Charlotte Osei, who chairs the seven-member commission, has come under intense pressure for taking some decisions since her appointment in June 2015.
Her decision to re-brand the commission, which included the introduction of a new logo, was widely criticized, but she was adamant and defended the action.
In 2015, some groups including the Let My Vote Count Alliance, hit the streets to demand a new voter's register, claiming the electoral roll was not credible.
But a committee set up by the Commission to deliberate on the proposals, shot down the calls.
Parties in court over disqualification
Currently, several political parties have dragged the commission to court for disqualifying their flagbearers from this year's presidential race on December 7.
As many as 12 presidential aspirants were disqualified for committing errors in the filling of their forms, an incident many have described as unprecedented.
When asked by Akwasi Sarpong why she has been singled out for the bashing, Charlotte Osei explained that, such persons mounting pressure on her fail to understand that the decisions are not only from her but her other commissioners.
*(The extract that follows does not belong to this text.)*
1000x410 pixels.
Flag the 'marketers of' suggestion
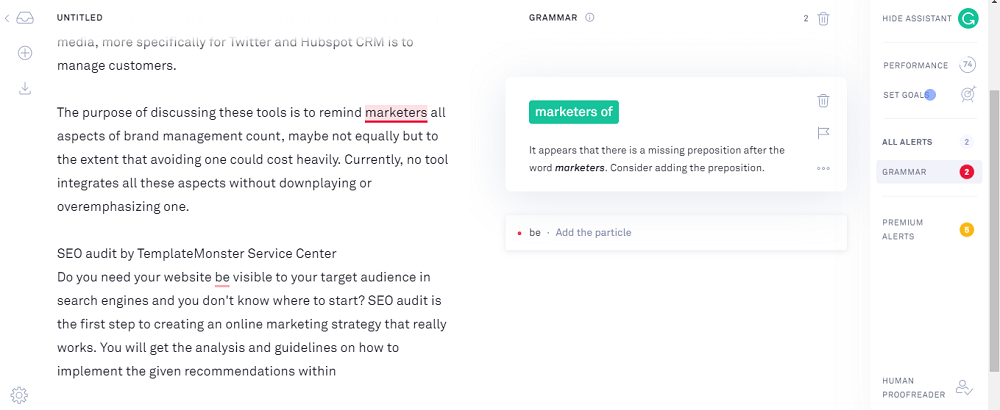click(x=823, y=133)
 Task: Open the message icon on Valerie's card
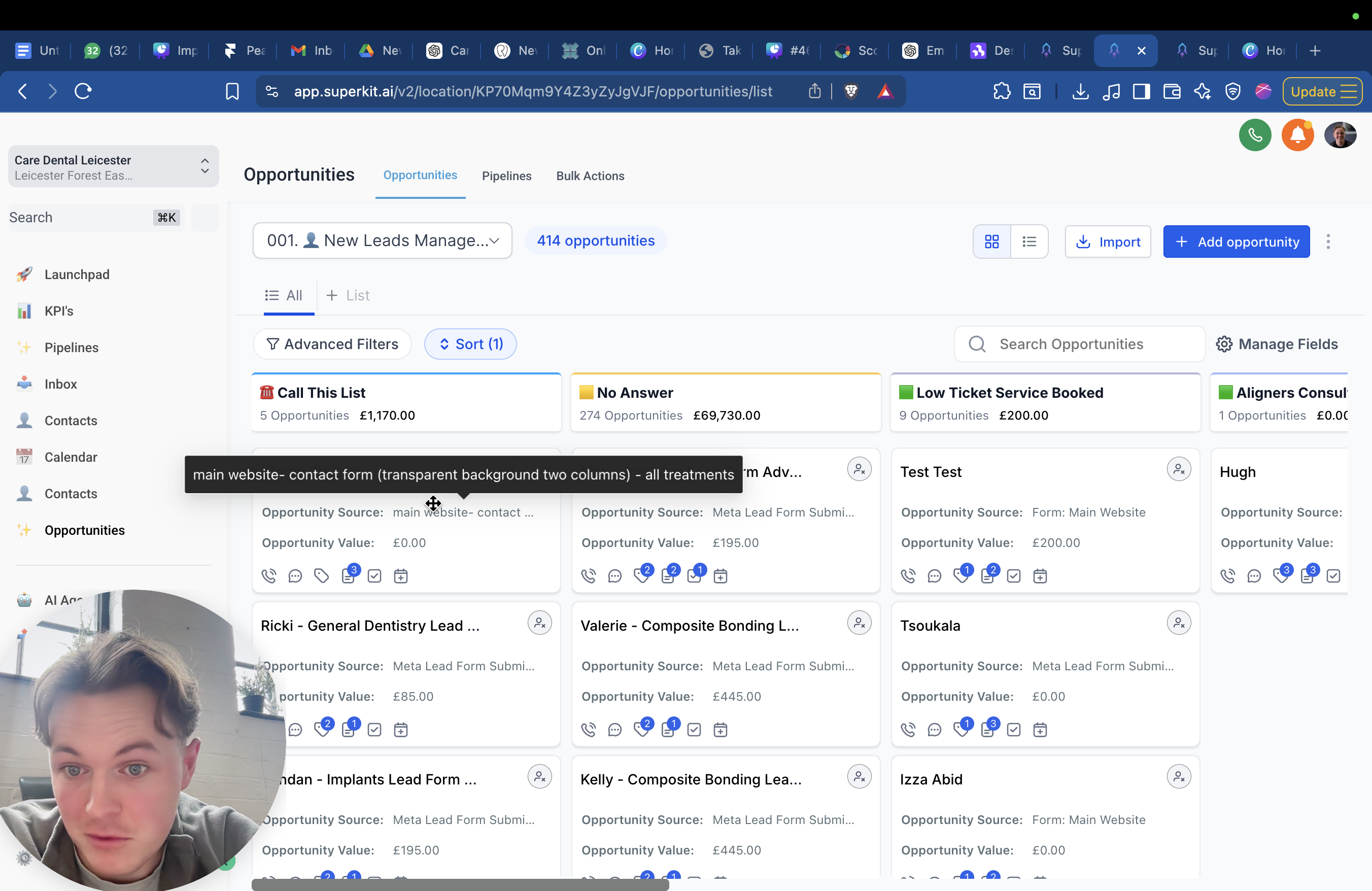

“People don't understand that it is a commission with seven people,” she said, adding that such challenges are peculiar to electoral commissions globally.
She also used the opportunity to explain to the world how ready the commission is, to hold a transparent and credible election on December 7, 2016.
EC on a mission to rig elections
Former Attorney General, Mr. Martin Amidu, has described the EC’s decision to disqualify flagbearer of the Progressive People’s Party (PPP), Dr. Papa Kwesi Nduom and 12 other presidential candidates as a deliberate attempt to rig the election in favour of the governing National Democratic Congress (NDC).
Martin Amidu in a statement argued that “there can be no free, transparent and fair elections when any of the disqualified aspiring candidates and any political party sponsoring them have their names added to the ballot more than three weeks belatedly, because the Commissioner's preferred and approved candidates would have had an unequal advantage over them in the contest for the Presidency.”